### WHAT THIS TASK INVOLVES
Repeat word for word, please, only the lines from the one that includes "The width and height of the screenshot is (873, 545)." through the final line of the data.

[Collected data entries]
↓↓↓

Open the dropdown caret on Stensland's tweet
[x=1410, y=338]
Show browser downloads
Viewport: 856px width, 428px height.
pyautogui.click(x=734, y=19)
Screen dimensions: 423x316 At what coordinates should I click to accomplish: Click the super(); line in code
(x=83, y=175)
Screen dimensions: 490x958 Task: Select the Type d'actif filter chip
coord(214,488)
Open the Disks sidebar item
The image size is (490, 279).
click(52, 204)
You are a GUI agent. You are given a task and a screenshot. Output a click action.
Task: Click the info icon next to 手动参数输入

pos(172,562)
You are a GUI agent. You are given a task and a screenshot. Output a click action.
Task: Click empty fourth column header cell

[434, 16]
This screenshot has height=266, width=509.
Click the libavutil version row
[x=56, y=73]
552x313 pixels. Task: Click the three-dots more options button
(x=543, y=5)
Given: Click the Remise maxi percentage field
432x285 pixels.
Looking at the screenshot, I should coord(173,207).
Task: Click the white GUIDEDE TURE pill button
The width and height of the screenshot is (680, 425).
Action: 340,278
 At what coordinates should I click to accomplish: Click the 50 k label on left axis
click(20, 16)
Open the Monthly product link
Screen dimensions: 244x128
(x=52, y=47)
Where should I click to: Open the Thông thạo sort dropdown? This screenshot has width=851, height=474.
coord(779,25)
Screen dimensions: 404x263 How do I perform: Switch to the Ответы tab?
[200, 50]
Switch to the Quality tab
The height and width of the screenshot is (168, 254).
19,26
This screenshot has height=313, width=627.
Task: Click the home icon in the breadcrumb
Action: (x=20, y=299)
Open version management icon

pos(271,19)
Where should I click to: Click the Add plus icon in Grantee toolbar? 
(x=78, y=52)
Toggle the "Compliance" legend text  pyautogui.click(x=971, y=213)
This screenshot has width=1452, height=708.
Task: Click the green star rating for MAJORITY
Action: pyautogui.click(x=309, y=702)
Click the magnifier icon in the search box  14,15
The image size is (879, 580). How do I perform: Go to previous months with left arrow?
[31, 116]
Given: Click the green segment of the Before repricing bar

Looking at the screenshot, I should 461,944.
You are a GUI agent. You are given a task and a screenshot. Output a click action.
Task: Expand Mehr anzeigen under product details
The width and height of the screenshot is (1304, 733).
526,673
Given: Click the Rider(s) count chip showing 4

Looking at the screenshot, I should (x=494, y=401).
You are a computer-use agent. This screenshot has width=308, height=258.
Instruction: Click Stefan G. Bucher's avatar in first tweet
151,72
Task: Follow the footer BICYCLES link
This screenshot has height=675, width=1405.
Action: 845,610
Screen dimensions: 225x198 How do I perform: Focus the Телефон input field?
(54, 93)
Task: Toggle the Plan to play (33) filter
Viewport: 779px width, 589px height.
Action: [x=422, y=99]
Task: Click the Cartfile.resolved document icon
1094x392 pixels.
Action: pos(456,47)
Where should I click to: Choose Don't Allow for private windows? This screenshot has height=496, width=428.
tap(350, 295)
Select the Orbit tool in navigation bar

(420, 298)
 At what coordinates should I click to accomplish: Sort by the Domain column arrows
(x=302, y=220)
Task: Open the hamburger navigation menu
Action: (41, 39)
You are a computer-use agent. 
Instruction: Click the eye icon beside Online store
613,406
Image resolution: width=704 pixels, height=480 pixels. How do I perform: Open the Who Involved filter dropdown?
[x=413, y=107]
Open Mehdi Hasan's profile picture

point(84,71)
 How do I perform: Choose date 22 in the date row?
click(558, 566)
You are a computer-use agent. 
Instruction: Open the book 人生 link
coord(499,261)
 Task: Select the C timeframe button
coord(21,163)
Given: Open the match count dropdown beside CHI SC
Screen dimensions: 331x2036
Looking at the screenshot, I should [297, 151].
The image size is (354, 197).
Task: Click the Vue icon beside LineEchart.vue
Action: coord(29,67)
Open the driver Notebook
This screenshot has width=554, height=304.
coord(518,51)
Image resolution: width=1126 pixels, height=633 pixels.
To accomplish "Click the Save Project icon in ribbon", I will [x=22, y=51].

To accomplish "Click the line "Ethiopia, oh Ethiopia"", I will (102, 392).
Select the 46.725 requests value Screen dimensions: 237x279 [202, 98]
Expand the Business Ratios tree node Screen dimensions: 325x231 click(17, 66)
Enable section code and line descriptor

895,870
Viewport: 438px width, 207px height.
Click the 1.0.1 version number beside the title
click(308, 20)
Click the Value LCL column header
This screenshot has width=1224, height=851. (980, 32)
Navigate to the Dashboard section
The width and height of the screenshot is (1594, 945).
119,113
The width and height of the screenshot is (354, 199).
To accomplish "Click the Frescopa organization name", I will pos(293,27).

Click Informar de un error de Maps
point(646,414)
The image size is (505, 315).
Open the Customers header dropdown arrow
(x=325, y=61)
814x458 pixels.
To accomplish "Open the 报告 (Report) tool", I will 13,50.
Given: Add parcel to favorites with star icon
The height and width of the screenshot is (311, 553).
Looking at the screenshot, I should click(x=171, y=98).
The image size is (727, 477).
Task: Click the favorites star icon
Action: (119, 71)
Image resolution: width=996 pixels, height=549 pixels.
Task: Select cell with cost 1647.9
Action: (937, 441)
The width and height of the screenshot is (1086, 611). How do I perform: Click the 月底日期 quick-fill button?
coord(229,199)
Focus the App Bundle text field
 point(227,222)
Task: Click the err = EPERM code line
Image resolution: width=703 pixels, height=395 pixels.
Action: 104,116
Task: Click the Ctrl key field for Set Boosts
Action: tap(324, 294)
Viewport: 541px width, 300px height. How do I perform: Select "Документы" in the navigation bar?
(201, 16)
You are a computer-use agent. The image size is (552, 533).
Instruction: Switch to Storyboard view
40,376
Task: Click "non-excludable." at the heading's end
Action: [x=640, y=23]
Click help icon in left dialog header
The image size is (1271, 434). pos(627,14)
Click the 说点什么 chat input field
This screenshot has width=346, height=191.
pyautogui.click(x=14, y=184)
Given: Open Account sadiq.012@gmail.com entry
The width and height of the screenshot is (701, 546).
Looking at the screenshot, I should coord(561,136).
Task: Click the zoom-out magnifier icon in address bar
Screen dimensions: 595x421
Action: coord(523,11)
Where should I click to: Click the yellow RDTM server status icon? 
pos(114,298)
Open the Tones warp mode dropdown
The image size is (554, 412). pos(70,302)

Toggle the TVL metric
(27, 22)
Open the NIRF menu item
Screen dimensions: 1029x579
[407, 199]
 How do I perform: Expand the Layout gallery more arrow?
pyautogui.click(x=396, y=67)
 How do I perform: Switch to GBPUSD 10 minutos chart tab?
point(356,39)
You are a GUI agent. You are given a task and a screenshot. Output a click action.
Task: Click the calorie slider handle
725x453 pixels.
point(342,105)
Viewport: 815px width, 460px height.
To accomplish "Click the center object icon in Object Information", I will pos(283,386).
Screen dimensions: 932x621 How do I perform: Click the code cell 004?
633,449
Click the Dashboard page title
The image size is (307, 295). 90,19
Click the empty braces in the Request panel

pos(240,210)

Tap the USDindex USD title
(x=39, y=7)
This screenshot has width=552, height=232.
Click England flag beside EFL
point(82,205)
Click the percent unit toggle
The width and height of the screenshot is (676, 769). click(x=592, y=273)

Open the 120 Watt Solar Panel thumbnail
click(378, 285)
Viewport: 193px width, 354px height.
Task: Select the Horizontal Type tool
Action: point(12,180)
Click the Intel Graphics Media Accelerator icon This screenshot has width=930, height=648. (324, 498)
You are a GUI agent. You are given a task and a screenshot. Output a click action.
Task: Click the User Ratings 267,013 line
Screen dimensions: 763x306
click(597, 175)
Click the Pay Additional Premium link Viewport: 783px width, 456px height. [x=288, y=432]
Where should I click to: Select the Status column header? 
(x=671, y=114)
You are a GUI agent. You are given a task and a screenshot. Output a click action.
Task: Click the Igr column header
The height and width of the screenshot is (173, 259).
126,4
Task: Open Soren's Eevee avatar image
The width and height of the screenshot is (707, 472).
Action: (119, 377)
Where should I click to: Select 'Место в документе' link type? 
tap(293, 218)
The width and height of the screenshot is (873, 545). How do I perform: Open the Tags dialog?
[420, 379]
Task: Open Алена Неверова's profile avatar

↑↑↑

### YOUR SOLUTION
The width and height of the screenshot is (873, 545). How do I perform: Open the Tags dialog?
[420, 379]
Task: Open Алена Неверова's profile avatar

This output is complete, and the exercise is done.